The Chinese yuan has strengthened, with USD/CNY near multi-year lows on a quarterly-average basis. The move is linked not only to US dollar weakness but also to rising energy settlement flows.
Chinese manufacturing activity has improved and Producer Price Index (PPI) data has firmed. This reduces pressure for aggressive policy easing.
Managed Yuan Appreciation Outlook
Further yuan gains are expected, but within tight control by the People’s Bank of China (PBoC). The aim is to limit imported inflation, especially for energy, and support confidence.
Policymakers are expected to resist a one-way move that could harm exporters or encourage speculative positioning. Unless economic growth slows sharply, the bias remains towards a stronger but managed yuan.
Given the outlook for a managed appreciation of the yuan, traders should consider strategies that profit from a slow, steady decline in the USD/CNY rate. The yuan is strengthening beyond simple US dollar weakness, a trend we expect to continue. High-volatility plays are likely to be discouraged by the central bank’s careful management of the currency’s rise.
This view is supported by recent economic data released for April 2026. China’s official manufacturing PMI registered at 51.1, showing consistent expansion, while the Producer Price Index turned positive year-over-year for the first time in over a year. These improving fundamentals give policymakers less reason for aggressive easing, allowing the currency to firm up.

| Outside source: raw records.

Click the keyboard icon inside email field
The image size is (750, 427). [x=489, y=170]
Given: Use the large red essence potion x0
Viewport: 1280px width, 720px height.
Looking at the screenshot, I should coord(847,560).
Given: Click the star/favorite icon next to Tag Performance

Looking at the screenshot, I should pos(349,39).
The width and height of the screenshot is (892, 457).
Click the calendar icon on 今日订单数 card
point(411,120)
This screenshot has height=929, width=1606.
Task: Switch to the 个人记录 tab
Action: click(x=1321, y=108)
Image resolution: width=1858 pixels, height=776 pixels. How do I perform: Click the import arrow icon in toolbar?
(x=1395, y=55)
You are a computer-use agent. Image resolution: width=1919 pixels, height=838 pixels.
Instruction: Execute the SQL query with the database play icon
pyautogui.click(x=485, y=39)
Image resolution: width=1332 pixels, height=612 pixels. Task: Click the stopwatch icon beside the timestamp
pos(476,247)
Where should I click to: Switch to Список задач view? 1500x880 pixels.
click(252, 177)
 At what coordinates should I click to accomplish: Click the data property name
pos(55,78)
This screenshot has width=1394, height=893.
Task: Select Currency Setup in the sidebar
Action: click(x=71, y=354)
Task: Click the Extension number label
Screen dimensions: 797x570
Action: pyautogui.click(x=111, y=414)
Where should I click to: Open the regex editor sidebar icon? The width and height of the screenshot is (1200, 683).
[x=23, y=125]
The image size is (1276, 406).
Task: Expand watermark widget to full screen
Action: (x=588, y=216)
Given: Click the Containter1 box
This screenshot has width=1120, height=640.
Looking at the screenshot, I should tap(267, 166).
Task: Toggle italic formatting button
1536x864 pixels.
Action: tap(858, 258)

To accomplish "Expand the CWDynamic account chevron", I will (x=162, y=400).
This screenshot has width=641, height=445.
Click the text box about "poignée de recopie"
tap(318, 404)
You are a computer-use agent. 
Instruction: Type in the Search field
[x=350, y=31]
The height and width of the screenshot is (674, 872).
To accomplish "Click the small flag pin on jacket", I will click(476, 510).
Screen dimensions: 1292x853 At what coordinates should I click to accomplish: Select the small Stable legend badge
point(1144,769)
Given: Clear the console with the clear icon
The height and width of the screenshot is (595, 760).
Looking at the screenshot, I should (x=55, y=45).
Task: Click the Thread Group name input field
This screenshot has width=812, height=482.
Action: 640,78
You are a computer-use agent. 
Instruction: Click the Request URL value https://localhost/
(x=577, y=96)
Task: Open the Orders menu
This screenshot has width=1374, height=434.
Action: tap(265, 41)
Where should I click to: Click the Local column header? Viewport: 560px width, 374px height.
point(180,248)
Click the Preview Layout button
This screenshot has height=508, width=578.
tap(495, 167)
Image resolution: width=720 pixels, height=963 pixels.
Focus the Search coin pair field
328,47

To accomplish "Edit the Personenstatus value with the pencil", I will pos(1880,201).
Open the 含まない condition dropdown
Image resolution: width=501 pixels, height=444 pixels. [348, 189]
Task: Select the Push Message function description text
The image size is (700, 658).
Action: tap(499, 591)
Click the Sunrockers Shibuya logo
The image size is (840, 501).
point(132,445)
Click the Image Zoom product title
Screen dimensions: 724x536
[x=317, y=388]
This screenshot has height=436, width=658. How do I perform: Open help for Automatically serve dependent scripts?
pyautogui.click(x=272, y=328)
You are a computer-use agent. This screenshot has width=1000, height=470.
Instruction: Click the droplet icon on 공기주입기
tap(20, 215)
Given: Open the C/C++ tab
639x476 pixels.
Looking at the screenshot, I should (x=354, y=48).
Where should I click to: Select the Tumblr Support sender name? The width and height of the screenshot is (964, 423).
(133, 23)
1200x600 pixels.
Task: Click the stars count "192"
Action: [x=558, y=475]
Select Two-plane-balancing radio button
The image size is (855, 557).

Energy Settlement Tailwind
The growing use of the yuan in energy settlements provides a structural tailwind for the currency. We have observed a notable uptick in yuan-denominated oil futures trading on the Shanghai International Energy Exchange through the first quarter of 2026. This trend suggests a consistent commercial demand for CNY that is independent of speculative flows.
The People’s Bank of China will likely tolerate this gradual appreciation to counter imported inflation, but it will also act to prevent a disorderly rally. We saw this behavior in the second half of 2025 when the bank used stronger-than-expected daily fixings to guide the yuan higher while also using state banks to buy dollars to smooth the ascent. This deliberate pacing signals that the authorities want to avoid creating a one-way bet that could hurt exporters.
For derivative traders, this environment favors strategies that benefit from low volatility and gradual directional movement. Selling out-of-the-money USD calls against CNH could be an effective way to collect premium, as a sharp, sudden appreciation is unlikely. This approach aligns with the expectation of a stronger, but still carefully controlled, yuan in the coming weeks.